*Instructions to follow*. Though the entries contain pictures, the copy you make should hold only the rest, exactly as written.

[Data to examine — start]

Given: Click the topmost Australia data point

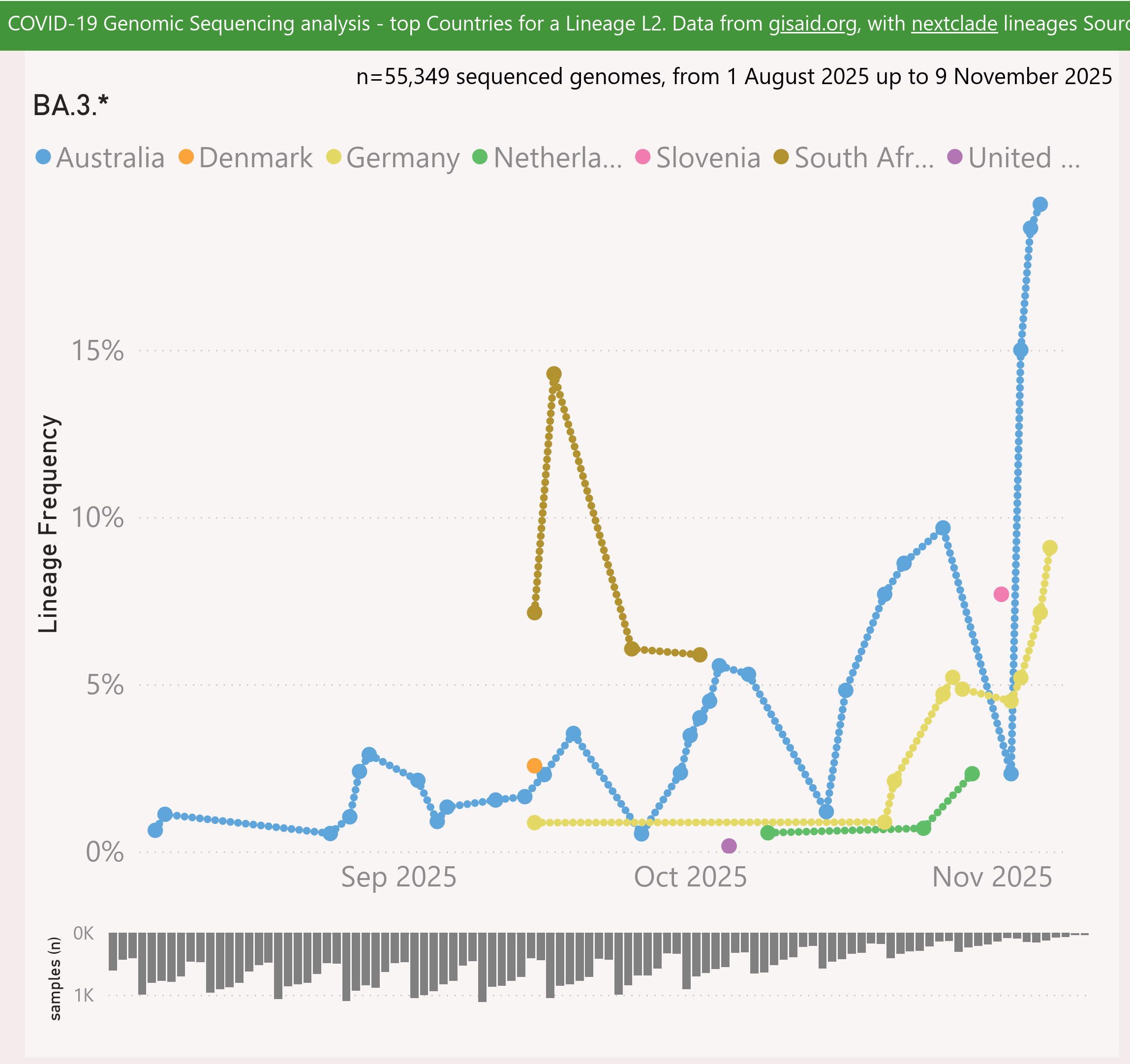Looking at the screenshot, I should click(x=1039, y=205).
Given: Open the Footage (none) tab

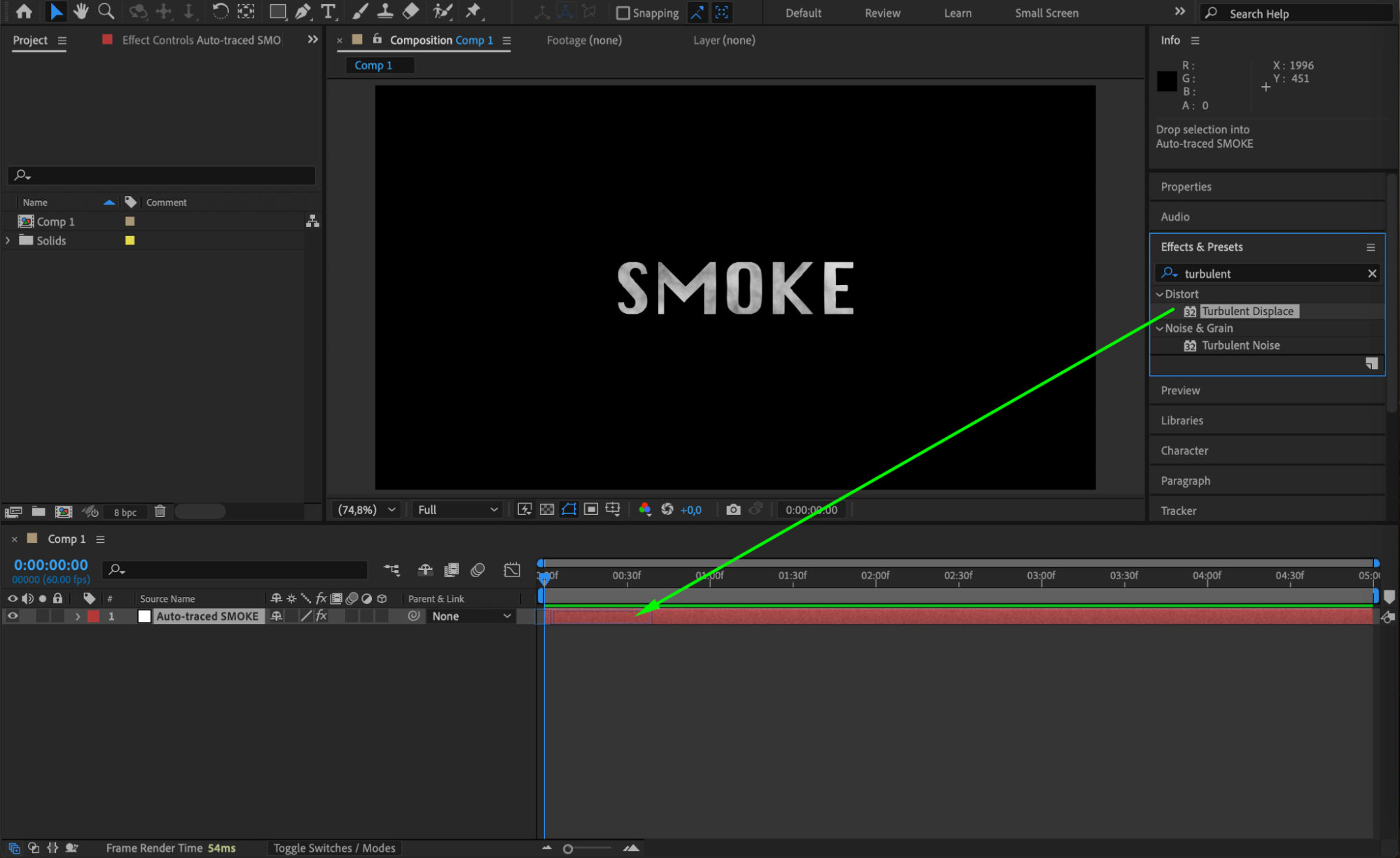Looking at the screenshot, I should tap(583, 40).
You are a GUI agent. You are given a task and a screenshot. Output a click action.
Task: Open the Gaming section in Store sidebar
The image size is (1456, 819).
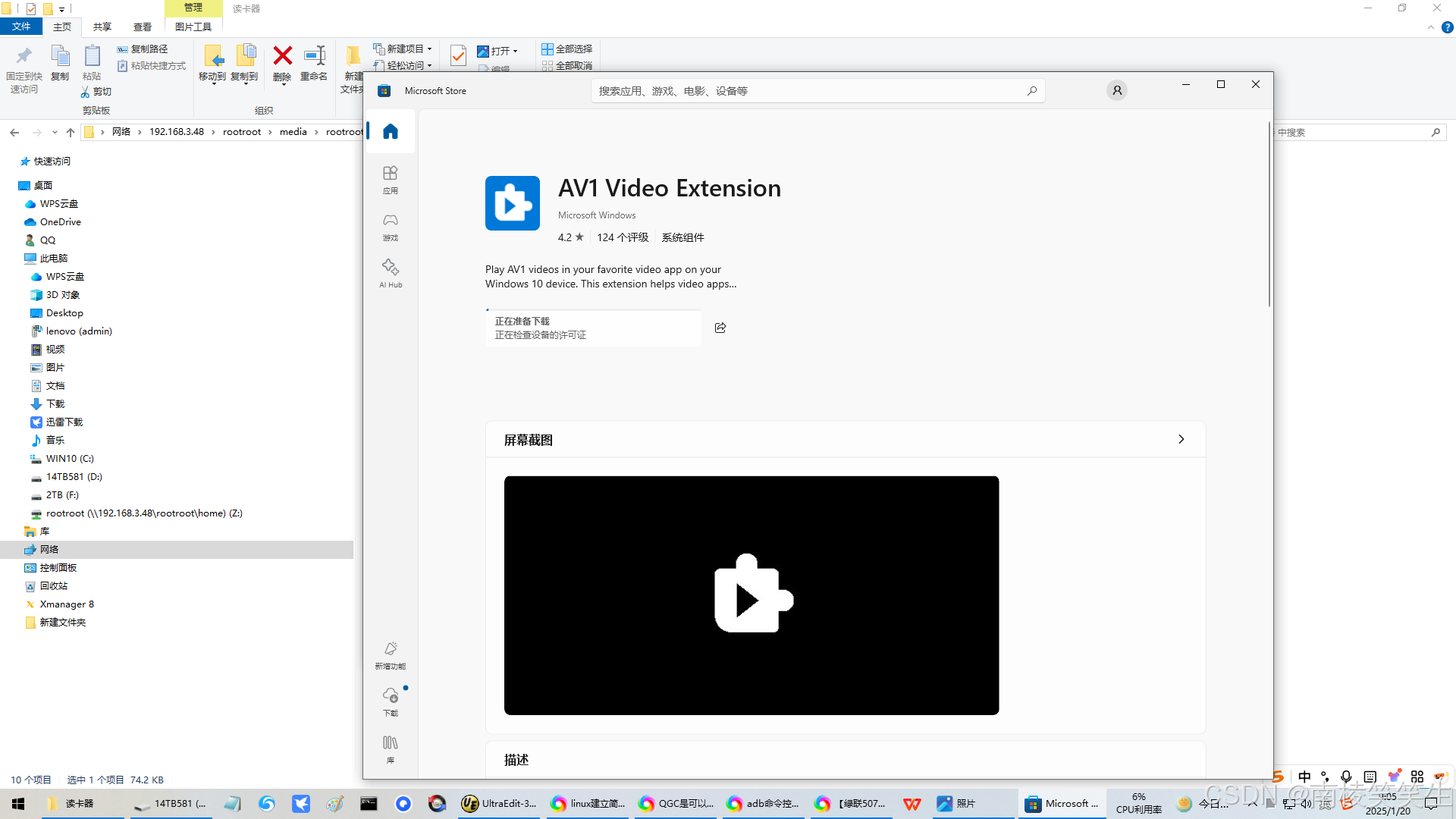[390, 227]
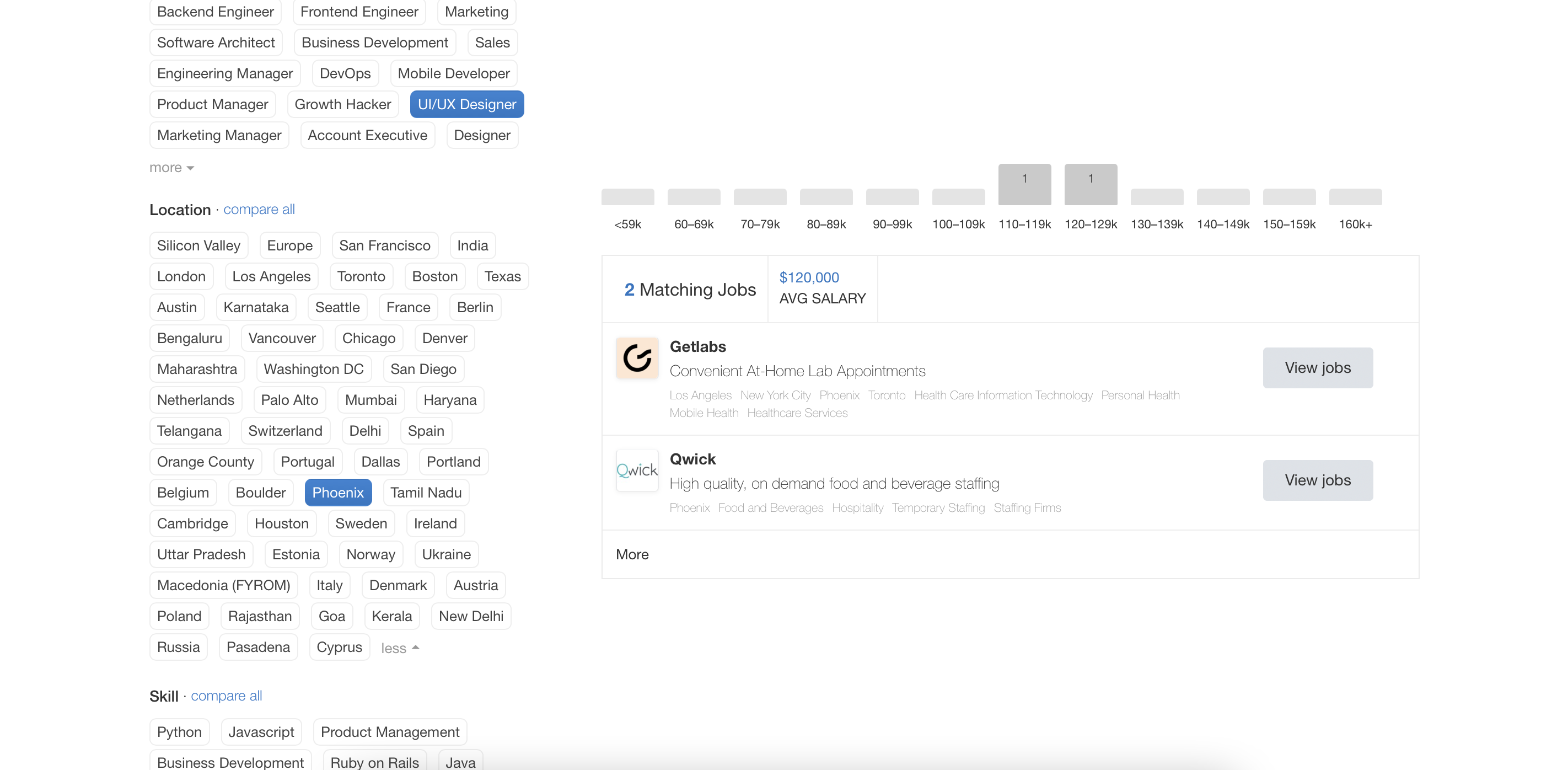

[Data to examine — finish]

*Result of this task*.
Given: Click the topmost Australia data point

Looking at the screenshot, I should click(x=1039, y=205).
Given: Open the Footage (none) tab

Looking at the screenshot, I should tap(583, 40).
You are a GUI agent. You are given a task and a screenshot. Output a click action.
Task: Open the Gaming section in Store sidebar
The image size is (1456, 819).
[390, 227]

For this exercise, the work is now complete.